PROBLEM>
Reproduce verbatim the part of the material that begins with the line containing "Open the Issue Date calendar icon" and ends with the line containing "coord(80,17)", both lines included, and output nothing else.

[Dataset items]
+--

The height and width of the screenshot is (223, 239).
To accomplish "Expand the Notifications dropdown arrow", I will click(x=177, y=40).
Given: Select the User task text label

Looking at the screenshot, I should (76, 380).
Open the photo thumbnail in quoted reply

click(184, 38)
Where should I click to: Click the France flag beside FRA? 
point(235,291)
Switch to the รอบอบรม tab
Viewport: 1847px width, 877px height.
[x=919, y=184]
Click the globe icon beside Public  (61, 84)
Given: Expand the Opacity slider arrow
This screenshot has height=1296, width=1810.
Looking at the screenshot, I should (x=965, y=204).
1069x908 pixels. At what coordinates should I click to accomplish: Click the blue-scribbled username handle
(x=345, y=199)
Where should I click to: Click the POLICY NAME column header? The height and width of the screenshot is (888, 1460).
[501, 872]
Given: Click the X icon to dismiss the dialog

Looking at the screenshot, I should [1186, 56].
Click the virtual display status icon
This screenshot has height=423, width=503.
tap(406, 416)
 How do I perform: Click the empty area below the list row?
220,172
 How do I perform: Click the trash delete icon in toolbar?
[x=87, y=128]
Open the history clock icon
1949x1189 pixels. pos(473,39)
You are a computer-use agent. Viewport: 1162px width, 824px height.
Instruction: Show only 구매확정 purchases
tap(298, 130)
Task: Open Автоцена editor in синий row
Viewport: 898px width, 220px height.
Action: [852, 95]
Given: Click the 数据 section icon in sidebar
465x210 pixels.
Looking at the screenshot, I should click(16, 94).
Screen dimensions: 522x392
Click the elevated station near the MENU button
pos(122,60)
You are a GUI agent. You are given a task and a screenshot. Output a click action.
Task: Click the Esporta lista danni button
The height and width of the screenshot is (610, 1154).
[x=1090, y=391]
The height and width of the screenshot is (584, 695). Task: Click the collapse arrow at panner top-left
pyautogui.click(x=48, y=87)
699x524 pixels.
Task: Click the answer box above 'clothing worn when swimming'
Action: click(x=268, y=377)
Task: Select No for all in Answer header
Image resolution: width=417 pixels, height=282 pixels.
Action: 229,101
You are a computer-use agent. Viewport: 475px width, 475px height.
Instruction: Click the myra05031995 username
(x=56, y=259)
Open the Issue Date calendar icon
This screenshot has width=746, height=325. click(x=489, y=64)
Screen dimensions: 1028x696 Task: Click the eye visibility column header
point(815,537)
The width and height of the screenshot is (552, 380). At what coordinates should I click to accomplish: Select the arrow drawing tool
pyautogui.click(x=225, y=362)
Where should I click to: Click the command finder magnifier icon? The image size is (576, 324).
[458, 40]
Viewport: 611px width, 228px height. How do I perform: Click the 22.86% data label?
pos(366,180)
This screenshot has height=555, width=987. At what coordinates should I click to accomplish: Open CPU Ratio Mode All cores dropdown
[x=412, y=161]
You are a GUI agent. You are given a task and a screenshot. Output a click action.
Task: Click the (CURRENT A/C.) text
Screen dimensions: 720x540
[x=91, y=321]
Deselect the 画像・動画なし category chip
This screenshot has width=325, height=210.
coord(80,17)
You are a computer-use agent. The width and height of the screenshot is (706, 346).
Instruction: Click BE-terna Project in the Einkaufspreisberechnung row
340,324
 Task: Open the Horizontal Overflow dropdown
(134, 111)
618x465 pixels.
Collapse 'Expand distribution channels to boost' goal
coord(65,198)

+--

WORKED ANSWER>
Open the Issue Date calendar icon
This screenshot has width=746, height=325. click(x=489, y=64)
Screen dimensions: 1028x696 Task: Click the eye visibility column header
point(815,537)
The width and height of the screenshot is (552, 380). At what coordinates should I click to accomplish: Select the arrow drawing tool
pyautogui.click(x=225, y=362)
Where should I click to: Click the command finder magnifier icon? The image size is (576, 324).
[458, 40]
Viewport: 611px width, 228px height. How do I perform: Click the 22.86% data label?
pos(366,180)
This screenshot has height=555, width=987. At what coordinates should I click to accomplish: Open CPU Ratio Mode All cores dropdown
[x=412, y=161]
You are a GUI agent. You are given a task and a screenshot. Output a click action.
Task: Click the (CURRENT A/C.) text
Screen dimensions: 720x540
[x=91, y=321]
Deselect the 画像・動画なし category chip
This screenshot has width=325, height=210.
coord(80,17)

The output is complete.